GGV Capital, which has backed high-growth tech companies such as Airbnb, Alibaba Group Holding Ltd, Pandora Media Inc and Square Inc, said it will use the new fund to invest in companies making smartphone and Web-based technology that can serve customers across the globe.
The $1.2 billion is split between a roughly $900 million fund that will be used for the majority of GGV’s investments in early- and growth-stage companies, and another $250 million fund that will primarily be used to back early-stage startups in China.
Founded in 2000, GGV Capital was one of the first to establish itself as a true cross-border venture firm, investing in both U.S.- and China-based startups.

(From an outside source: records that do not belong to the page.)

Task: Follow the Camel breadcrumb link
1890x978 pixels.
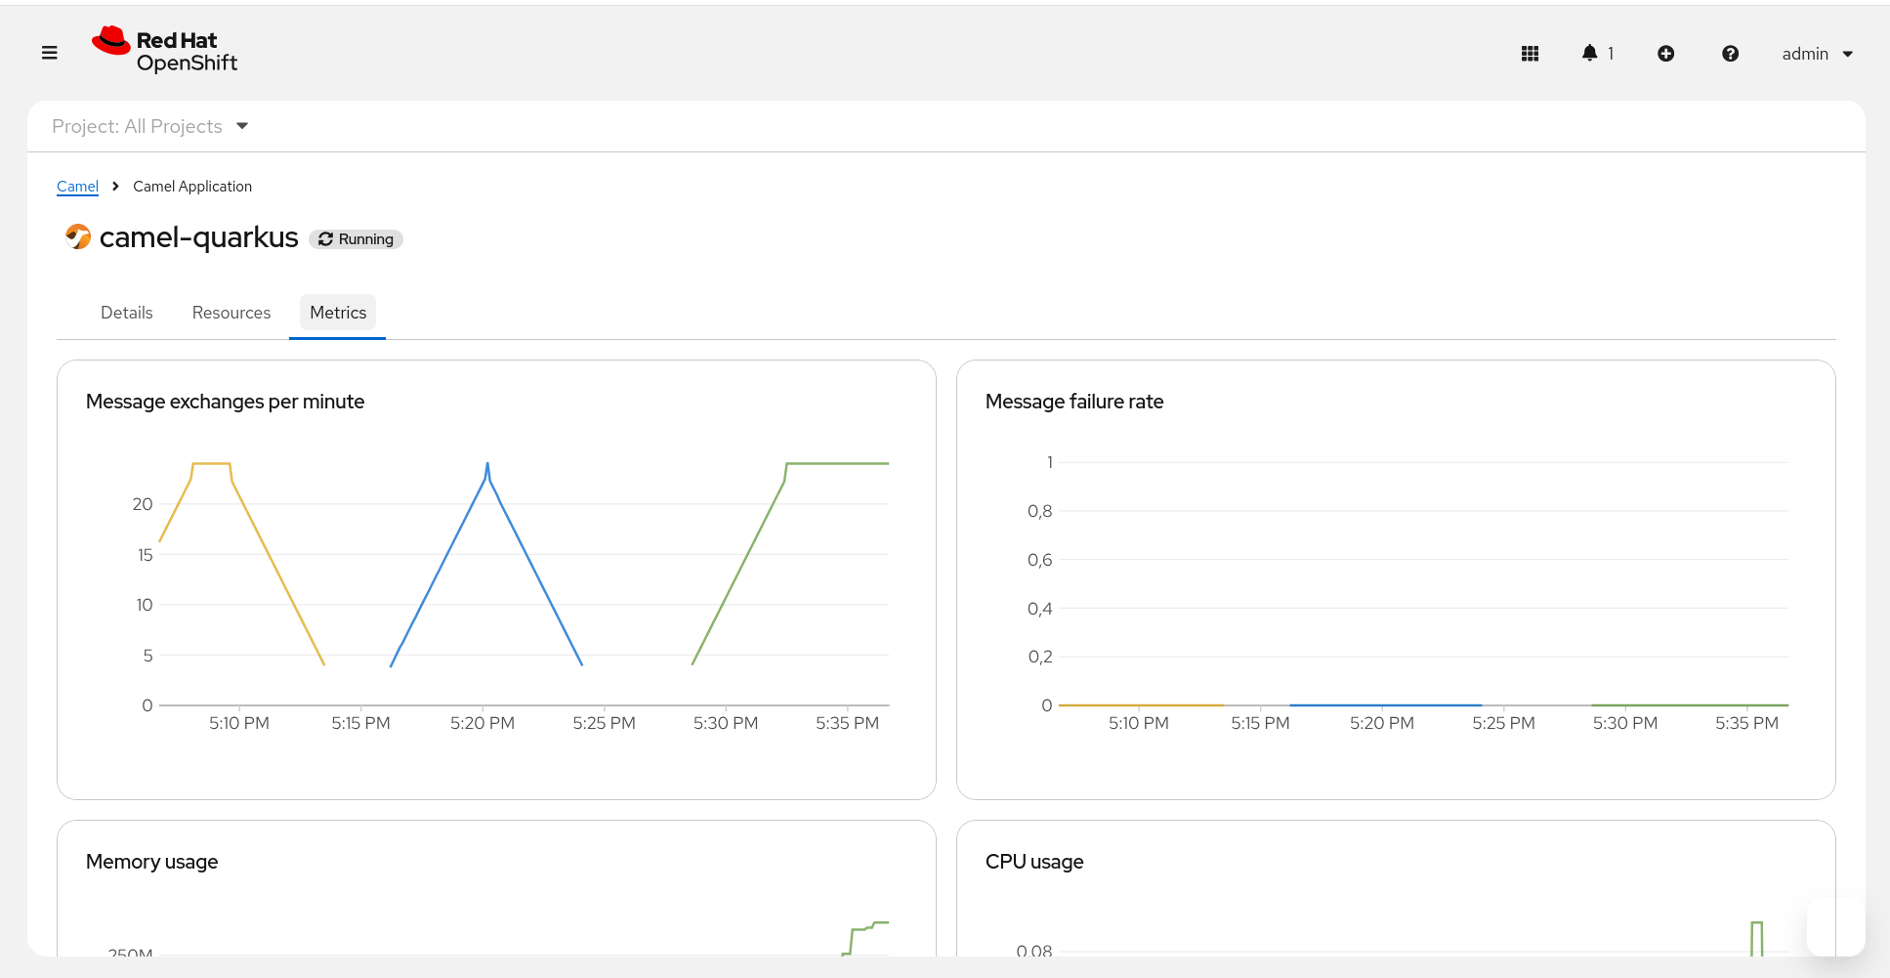Action: [77, 186]
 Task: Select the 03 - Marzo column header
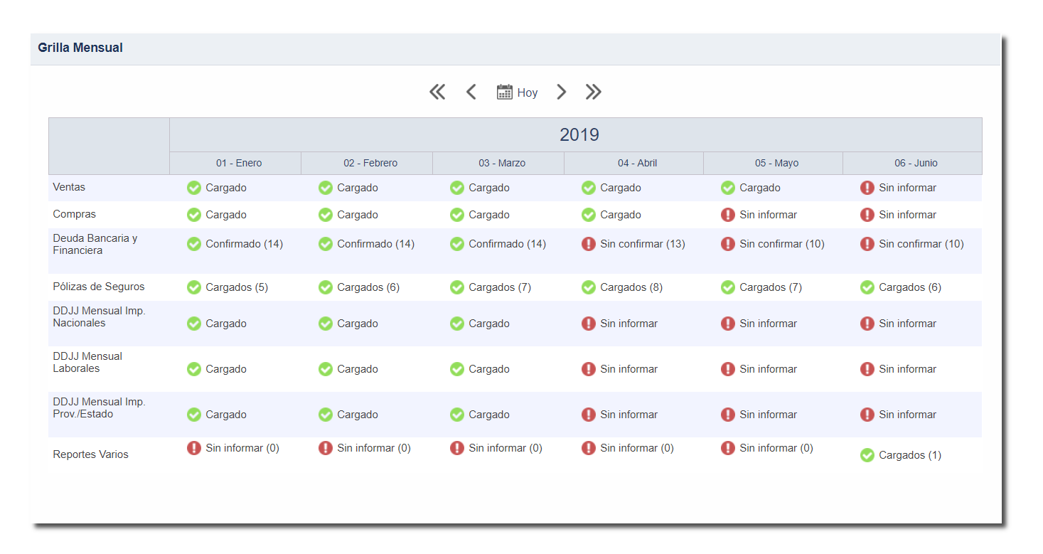(502, 163)
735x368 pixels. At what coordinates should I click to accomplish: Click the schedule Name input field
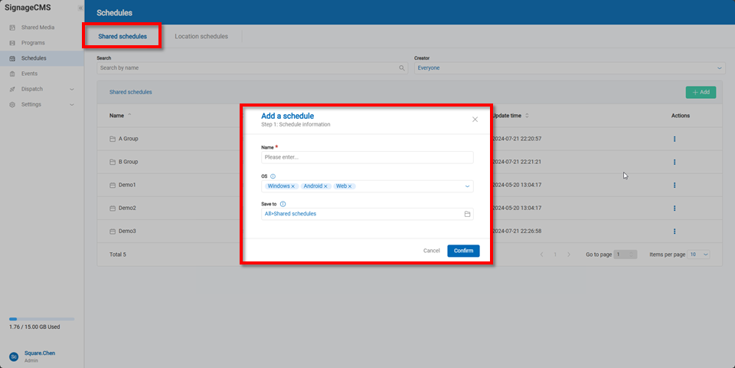pyautogui.click(x=367, y=157)
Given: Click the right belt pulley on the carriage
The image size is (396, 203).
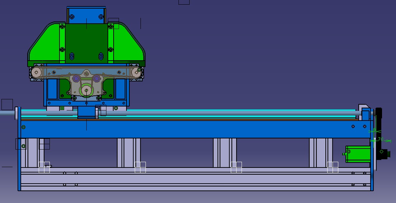Looking at the screenshot, I should pyautogui.click(x=137, y=73).
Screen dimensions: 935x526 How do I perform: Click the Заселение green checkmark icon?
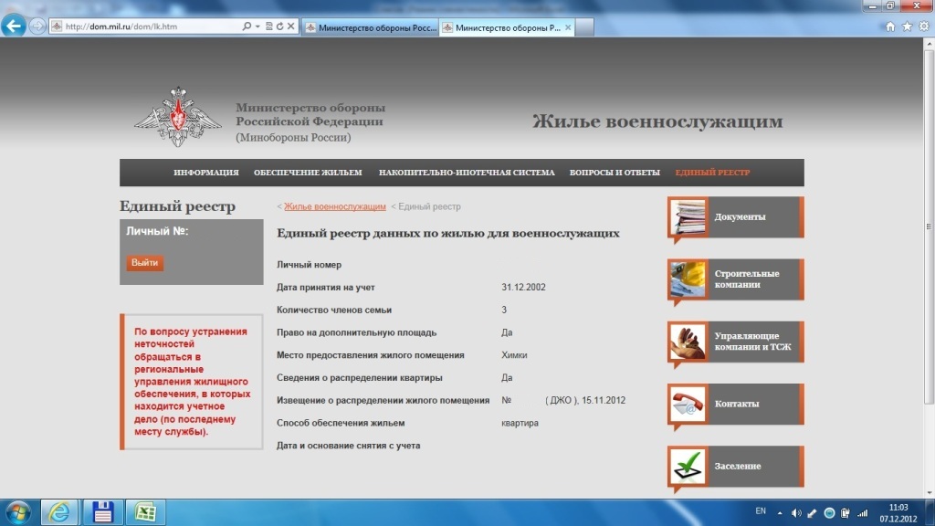click(687, 466)
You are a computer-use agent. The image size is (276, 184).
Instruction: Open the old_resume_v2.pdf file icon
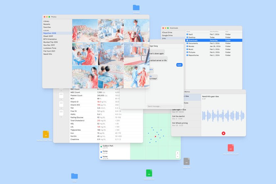tap(231, 148)
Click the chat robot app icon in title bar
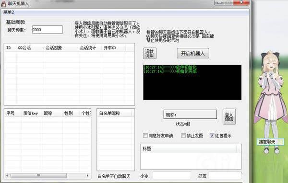Viewport: 288px width, 183px height. click(3, 3)
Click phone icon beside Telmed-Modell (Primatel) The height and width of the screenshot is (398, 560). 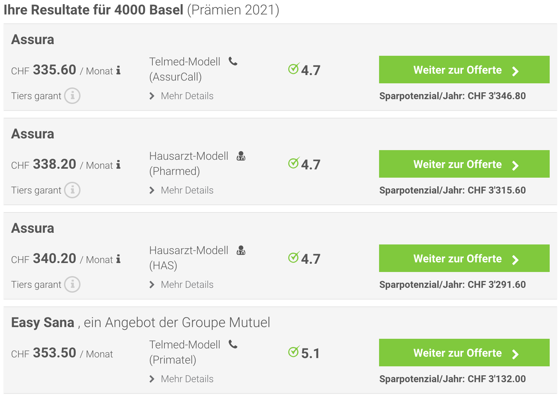click(x=233, y=344)
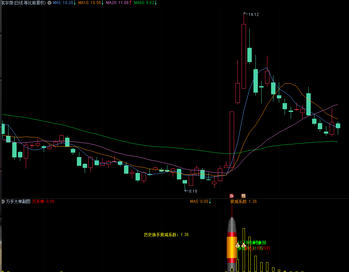The width and height of the screenshot is (349, 272).
Task: Select the tall red limit-up candlestick
Action: tap(232, 139)
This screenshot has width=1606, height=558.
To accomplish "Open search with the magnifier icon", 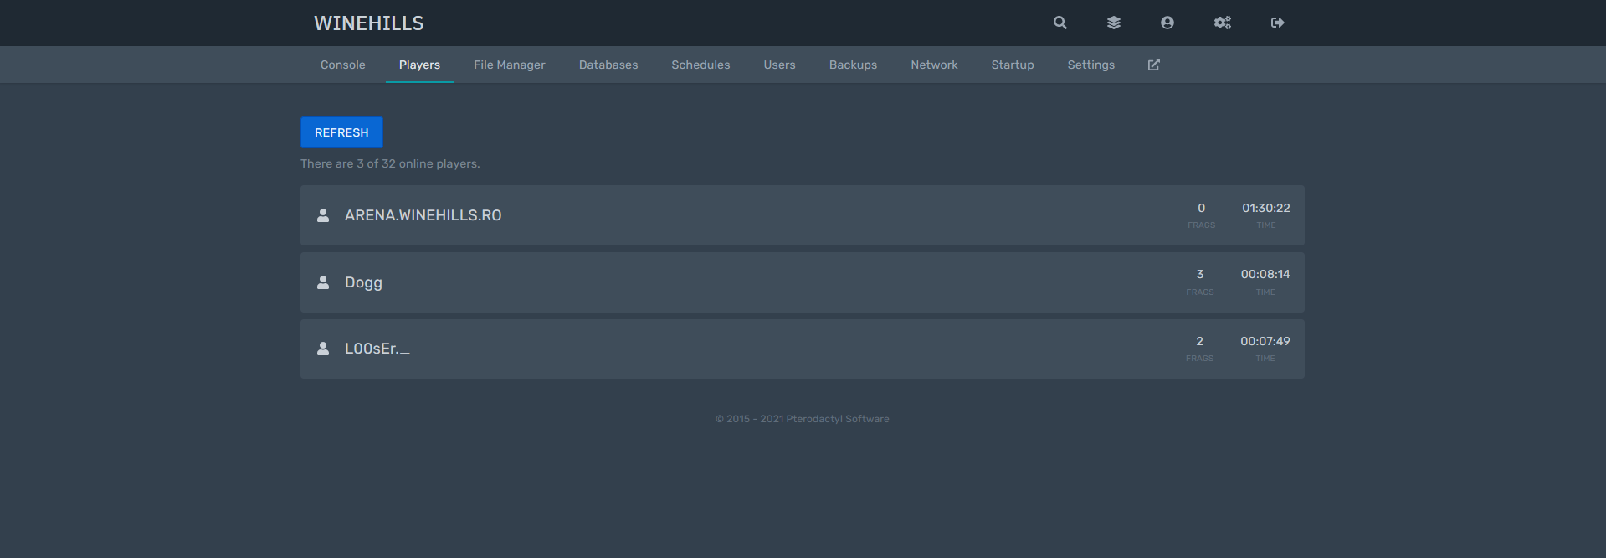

The new fund came on the heels of a record quarter for venture capital fundraising. Firms raised $12 billion for 57 funds, the most since the second quarter of 2006, according to the National Venture Capital Association. Last month, Lightspeed Venture Partners closed $1.2 billion in new funding and Accel Partners raised $2 billion.
Many venture firms are eager to close new funds as they anticipate volatility in the broader economy, and want to make sure they have cash on hand to invest in startups before funding freezes up.
“A lot of (venture firms) have to be conservative because they aren’t sure when they are going to raise their next fund,” said Hans Tung, managing partner at GGV Capital.
GGV will start investing from the new fund in June or July; it still has cash remaining from a $620 million fund it raised in 2014, Tung said.
GGV raised this fund more quickly than previous ones, Tung said - less than two years after closing its last fund. As startups demanded more cash at a higher valuation during the past few years - with a record number of financing rounds soaring past $100 million - many venture firms depleted their funds more quickly.
Tung said he expects that will change; venture firms are more carefully vetting startups before writing a check, taking a longer time to do deals than they did over the last couple of years.
“People are a lot more cautious now,” he said. “The last two years were obviously crazy. It’s calmed down.”